Capitalcom

Oil buyers step in at $72/bbl: Is the downside limited?

CAPITALCOM:OIL_CRUDE   Crude Oil
The oil market has seen a lot of activity, with recent developments mostly easing worries about market tightness.

In China, Covid-related restrictions have been reinstalled in major cities, triggering rare protests and consequently reducing outlook for oil consumption, in striking contrast to perceived moves to reopen the economy at the beginning of November.
On the supply side, reports that the United States granted Chevron Corp permission to restart oil production in Venezuela, as well as Iraq's statement that it will add 1 million to 1.5 million barrels per day of oil export capacity by 2025, weighed on oil prices.

The oil future curve is no longer in a backwardation state. The price premium that spot WTI held over its future contracts ( 3A1! ; 4A1! ; 5A1! ) has been fully wiped away by the most recent leg of oil depreciation. In essence, the spot price of oil is currently trading at par compared to its 6-month future delivery, indicating that the market is not currently concerned about prompt supply.

This condition has not been observed since January 2021, and it may be prudent to be wary of surprises at this time.


Bad news is priced, but positive catalysts are still to come?


With most bad news already priced in by the market, it may take something new to stop oil prices from falling.
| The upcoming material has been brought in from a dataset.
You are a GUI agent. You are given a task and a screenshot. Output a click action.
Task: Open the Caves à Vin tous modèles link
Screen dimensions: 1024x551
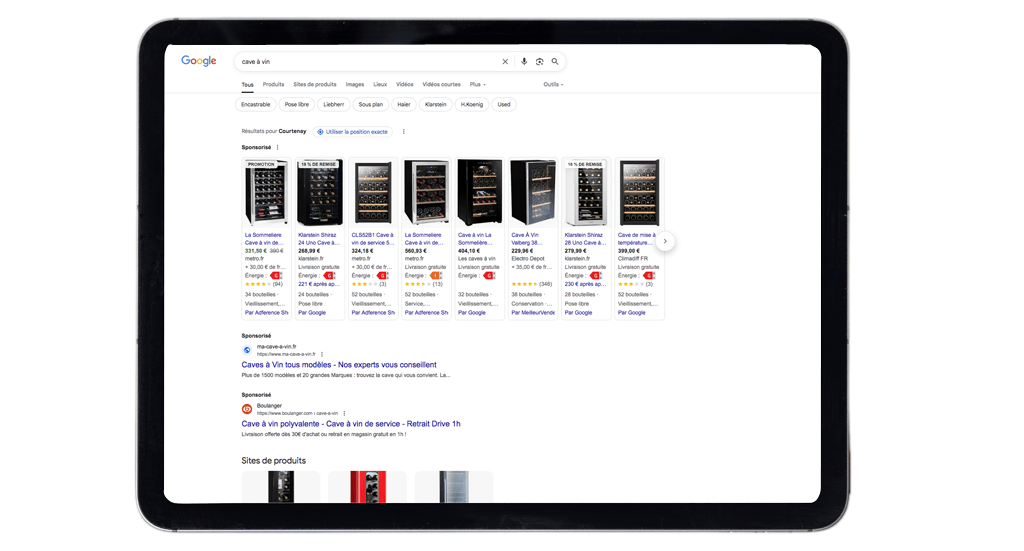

In October, the US White House signalled that it intends to repurchase crude to replenish its SPR stocks when WTI prices are at or below about $65/ bbl and $72/ bbl . Consequently, this area could present a strong price support and thus limit the downside relative to current market prices.
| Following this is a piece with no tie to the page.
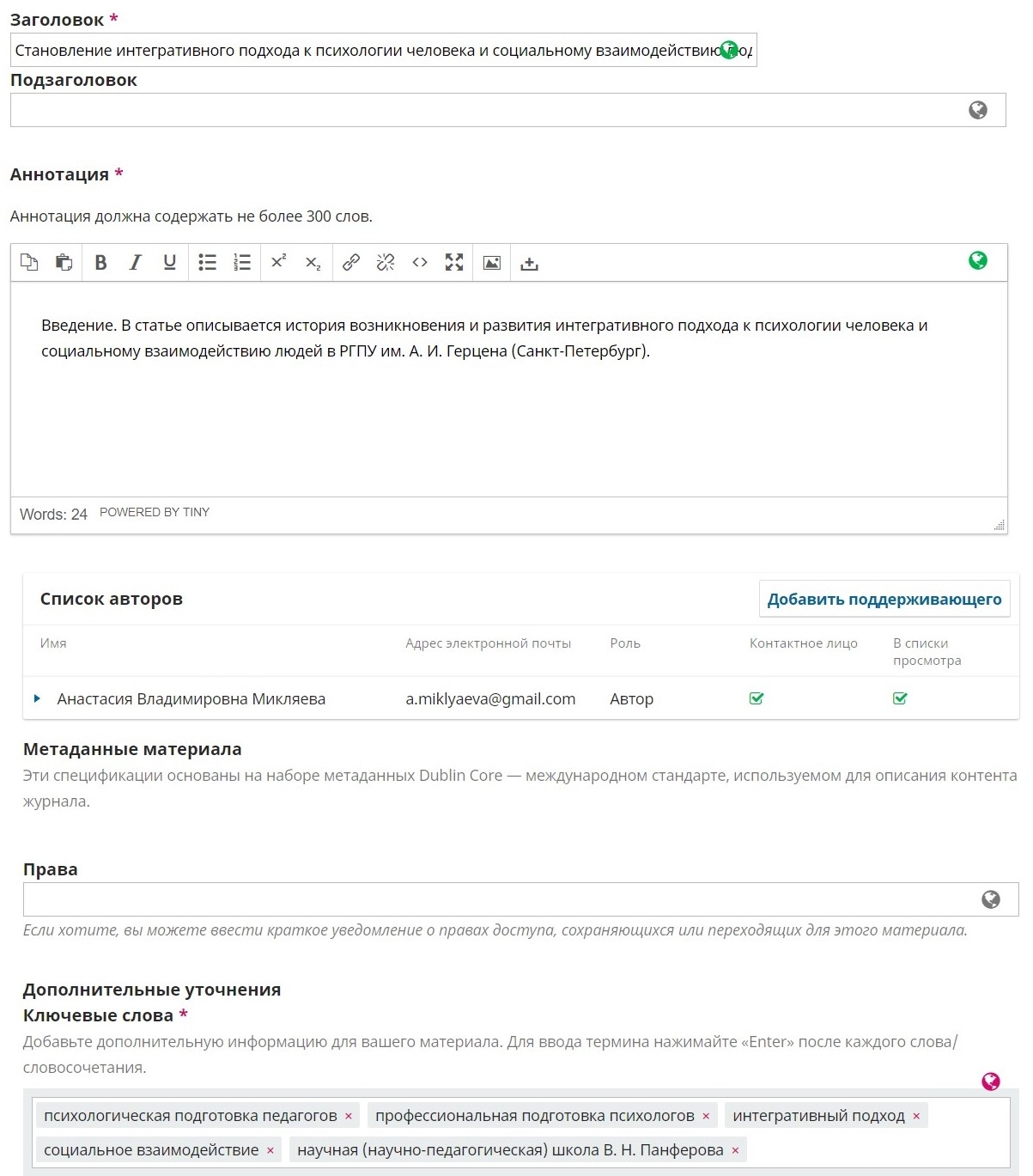This screenshot has width=1033, height=1176.
Task: Apply Underline formatting in editor toolbar
Action: point(170,263)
Additionally, supply-side risks have not completely disappeared. The G7 has postponed a price ceiling on Russian oil , but Russia said that it may retaliate, restricting supply, if the G7 applies a price cap. In view of recent market developments, OPEC+ could also reinforce its very restrictive supply strategy on Sunday, December 4th.
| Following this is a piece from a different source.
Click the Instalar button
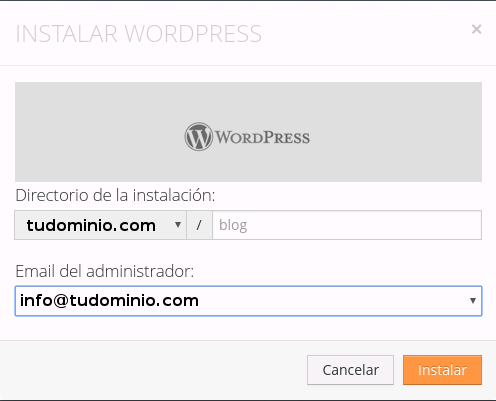 (442, 370)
Dip buying to resume at $72?


Technically speaking, oil has revised its lows for 2022 and is currently experiencing a negative year-to-date performance.

The most recent wave of decline was dramatic, bringing the daily RSI close to oversold territory. In the past, massive selloffs in oil prices, with the daily RSI in oversold territory, produced some near-term price recovery. WTI prices are currently 14% and 30% below their respective 50-day and 200-day moving averages, which appears overly pessimistic considering the persistence of upside risks.

Given how sharp the recent downward trend was and the fact that a positive catalyst might happen soon, dip buying may start to come back at these levels.